Task prompt
Please put the data lines between the one holding "Task: Click the 连衣裙 hot tag link" and the one holding "[x=612, y=28]", inclusive, into a JSON list of strings with one string per line, leaving out blank lines.

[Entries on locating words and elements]
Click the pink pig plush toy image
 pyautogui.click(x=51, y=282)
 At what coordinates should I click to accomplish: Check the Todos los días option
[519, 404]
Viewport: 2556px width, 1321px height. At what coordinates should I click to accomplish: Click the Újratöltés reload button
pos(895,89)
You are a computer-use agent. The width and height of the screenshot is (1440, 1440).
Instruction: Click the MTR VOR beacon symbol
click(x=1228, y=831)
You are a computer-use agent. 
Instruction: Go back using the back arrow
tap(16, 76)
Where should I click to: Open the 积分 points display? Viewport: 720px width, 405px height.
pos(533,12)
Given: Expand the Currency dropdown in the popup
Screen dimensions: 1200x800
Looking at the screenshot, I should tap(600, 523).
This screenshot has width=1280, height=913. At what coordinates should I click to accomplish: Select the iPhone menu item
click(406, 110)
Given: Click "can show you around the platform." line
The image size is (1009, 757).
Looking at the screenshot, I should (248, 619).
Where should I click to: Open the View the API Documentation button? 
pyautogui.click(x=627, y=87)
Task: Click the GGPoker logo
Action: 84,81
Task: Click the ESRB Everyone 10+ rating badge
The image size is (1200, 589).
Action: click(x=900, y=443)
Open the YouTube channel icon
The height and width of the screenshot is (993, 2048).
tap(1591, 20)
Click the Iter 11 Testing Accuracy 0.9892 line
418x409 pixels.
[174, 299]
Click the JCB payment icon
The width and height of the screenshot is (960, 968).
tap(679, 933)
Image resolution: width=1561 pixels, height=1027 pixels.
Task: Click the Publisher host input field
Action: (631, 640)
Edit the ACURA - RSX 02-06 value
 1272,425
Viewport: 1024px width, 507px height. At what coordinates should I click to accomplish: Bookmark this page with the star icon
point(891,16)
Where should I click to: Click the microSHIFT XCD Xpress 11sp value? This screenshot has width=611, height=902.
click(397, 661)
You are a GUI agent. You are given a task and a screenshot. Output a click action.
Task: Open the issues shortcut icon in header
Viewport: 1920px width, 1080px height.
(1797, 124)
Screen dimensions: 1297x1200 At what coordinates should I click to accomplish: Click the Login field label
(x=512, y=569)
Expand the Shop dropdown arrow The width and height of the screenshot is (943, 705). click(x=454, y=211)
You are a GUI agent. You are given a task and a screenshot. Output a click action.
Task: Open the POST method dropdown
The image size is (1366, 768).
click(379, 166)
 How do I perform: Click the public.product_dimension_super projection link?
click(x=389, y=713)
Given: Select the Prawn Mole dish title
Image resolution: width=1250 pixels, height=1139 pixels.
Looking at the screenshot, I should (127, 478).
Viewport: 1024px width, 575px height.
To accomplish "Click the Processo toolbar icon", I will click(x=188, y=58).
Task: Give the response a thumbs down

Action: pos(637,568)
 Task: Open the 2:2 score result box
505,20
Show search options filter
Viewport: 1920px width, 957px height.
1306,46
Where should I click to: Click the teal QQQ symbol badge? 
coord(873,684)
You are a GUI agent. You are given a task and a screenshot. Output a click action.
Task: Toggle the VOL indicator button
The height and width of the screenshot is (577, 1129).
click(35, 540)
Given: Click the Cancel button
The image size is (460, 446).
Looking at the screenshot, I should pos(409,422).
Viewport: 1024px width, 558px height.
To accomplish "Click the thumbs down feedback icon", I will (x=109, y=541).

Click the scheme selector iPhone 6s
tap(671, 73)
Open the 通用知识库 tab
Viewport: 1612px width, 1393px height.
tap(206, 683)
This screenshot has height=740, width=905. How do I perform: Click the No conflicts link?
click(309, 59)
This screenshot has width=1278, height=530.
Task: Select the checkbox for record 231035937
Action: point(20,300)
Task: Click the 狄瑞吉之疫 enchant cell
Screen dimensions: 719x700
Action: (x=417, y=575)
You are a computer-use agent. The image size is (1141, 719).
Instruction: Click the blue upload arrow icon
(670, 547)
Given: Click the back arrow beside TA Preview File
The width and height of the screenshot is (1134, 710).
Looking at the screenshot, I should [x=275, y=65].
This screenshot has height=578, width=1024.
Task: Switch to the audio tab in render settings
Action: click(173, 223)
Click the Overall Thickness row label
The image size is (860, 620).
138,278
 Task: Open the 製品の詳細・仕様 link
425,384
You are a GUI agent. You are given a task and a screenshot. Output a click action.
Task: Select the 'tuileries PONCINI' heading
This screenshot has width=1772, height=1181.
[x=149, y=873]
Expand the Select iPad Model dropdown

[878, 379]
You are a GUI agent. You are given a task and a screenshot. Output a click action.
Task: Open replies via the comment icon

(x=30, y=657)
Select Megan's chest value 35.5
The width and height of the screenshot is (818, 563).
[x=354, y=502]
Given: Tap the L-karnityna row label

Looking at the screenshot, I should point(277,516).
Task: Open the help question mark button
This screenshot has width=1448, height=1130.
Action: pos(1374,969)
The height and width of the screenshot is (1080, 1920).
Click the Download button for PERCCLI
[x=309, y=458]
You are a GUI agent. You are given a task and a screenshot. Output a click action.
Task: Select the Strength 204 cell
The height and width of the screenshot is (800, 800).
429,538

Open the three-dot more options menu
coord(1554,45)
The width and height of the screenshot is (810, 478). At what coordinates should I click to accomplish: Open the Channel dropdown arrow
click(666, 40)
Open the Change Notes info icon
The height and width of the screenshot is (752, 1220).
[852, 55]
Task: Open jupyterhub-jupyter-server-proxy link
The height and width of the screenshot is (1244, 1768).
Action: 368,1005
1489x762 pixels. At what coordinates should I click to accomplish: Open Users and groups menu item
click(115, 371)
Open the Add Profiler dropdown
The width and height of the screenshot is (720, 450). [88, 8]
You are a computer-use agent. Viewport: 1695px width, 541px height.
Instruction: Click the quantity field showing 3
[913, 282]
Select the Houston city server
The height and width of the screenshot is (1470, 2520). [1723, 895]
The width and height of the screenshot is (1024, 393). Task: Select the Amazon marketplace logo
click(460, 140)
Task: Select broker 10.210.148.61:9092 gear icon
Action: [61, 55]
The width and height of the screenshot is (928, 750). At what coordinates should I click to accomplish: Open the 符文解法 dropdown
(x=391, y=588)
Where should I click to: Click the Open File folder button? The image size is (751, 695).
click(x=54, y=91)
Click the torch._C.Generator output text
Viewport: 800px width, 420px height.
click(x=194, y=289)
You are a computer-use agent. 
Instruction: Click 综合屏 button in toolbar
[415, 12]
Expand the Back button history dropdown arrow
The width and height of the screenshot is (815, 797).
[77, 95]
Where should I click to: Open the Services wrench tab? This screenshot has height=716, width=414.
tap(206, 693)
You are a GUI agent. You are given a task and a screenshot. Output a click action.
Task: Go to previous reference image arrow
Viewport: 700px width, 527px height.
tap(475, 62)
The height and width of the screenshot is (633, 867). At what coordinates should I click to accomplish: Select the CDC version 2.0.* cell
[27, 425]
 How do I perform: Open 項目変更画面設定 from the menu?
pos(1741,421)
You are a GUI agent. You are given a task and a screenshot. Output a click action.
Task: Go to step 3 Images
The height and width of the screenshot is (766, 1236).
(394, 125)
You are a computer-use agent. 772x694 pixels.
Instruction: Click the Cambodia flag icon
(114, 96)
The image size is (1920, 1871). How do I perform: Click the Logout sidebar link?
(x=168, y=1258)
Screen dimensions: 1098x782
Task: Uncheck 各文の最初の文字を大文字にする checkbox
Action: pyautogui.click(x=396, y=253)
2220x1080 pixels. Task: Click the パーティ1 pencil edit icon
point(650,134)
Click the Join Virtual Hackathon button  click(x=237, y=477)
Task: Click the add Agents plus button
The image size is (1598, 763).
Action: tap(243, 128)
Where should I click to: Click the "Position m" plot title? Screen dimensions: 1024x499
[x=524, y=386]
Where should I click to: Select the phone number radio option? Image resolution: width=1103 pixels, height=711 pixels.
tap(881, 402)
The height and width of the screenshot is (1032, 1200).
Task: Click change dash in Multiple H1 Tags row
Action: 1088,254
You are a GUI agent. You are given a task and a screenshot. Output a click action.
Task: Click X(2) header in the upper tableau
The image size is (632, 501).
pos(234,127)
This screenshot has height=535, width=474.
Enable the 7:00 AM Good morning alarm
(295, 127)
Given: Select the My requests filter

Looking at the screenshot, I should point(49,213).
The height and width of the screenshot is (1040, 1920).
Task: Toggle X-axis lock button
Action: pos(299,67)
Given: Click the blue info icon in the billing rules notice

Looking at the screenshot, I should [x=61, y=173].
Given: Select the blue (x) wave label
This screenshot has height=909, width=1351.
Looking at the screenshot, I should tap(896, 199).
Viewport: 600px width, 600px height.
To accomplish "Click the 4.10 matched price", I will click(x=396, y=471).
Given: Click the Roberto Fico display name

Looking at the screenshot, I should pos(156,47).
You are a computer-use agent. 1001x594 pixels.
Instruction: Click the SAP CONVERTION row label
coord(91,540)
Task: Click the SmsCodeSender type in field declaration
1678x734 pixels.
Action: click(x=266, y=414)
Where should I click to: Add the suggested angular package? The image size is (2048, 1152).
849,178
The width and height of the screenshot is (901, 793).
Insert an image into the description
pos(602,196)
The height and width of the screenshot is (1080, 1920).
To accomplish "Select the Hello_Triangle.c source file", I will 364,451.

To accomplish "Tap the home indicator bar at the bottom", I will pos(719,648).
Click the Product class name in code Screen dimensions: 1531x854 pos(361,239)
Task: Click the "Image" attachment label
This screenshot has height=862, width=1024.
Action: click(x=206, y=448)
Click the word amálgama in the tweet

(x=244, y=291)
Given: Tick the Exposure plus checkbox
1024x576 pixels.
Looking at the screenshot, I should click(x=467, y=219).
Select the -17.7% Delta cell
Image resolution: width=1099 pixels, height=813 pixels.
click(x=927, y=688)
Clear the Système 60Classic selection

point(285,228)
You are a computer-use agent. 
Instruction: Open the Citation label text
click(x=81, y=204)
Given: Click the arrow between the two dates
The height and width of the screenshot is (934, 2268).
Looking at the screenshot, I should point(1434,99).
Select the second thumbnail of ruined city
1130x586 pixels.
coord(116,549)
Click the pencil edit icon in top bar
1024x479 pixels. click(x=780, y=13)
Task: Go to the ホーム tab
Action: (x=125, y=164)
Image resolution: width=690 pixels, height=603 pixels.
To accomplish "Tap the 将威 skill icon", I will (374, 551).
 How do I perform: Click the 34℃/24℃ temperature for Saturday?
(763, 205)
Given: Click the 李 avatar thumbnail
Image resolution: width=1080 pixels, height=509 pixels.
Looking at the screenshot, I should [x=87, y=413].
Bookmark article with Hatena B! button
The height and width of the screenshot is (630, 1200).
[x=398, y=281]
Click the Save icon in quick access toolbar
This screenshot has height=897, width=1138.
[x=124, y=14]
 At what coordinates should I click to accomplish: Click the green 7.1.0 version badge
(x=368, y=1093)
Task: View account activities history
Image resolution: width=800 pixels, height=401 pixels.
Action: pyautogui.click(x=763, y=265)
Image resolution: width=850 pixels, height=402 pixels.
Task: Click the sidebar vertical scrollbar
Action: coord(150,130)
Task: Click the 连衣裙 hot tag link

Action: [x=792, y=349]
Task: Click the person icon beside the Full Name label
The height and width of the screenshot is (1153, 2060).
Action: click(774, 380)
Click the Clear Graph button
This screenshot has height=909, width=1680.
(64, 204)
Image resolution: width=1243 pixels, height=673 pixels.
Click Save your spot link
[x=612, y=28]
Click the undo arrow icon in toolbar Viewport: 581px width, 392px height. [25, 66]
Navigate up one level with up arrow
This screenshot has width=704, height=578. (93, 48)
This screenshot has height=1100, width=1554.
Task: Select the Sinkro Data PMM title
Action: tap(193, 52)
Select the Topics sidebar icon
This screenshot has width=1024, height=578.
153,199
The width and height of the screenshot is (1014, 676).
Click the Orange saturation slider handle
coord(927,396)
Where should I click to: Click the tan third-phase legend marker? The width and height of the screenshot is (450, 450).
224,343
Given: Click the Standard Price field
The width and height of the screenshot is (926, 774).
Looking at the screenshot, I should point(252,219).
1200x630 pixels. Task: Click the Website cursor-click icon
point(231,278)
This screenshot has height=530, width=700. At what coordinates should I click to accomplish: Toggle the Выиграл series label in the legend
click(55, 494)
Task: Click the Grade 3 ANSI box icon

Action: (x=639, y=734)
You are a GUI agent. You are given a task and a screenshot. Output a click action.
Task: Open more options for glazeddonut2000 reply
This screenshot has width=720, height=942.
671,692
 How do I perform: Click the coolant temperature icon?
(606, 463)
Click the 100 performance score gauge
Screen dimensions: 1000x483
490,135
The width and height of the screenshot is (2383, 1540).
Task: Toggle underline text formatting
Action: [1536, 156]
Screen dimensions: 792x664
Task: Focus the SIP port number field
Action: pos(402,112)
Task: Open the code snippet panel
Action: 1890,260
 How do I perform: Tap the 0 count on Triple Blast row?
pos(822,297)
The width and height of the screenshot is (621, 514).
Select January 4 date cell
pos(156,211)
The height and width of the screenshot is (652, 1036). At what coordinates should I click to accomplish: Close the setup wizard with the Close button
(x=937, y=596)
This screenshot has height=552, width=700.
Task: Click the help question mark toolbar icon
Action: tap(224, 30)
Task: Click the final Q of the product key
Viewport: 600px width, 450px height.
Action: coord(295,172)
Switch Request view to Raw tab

Response to this exercise
[
  "Task: Click the 连衣裙 hot tag link",
  "Action: [x=792, y=349]",
  "Task: Click the person icon beside the Full Name label",
  "The height and width of the screenshot is (1153, 2060).",
  "Action: click(774, 380)",
  "Click the Clear Graph button",
  "This screenshot has height=909, width=1680.",
  "(64, 204)",
  "Image resolution: width=1243 pixels, height=673 pixels.",
  "Click Save your spot link",
  "[x=612, y=28]"
]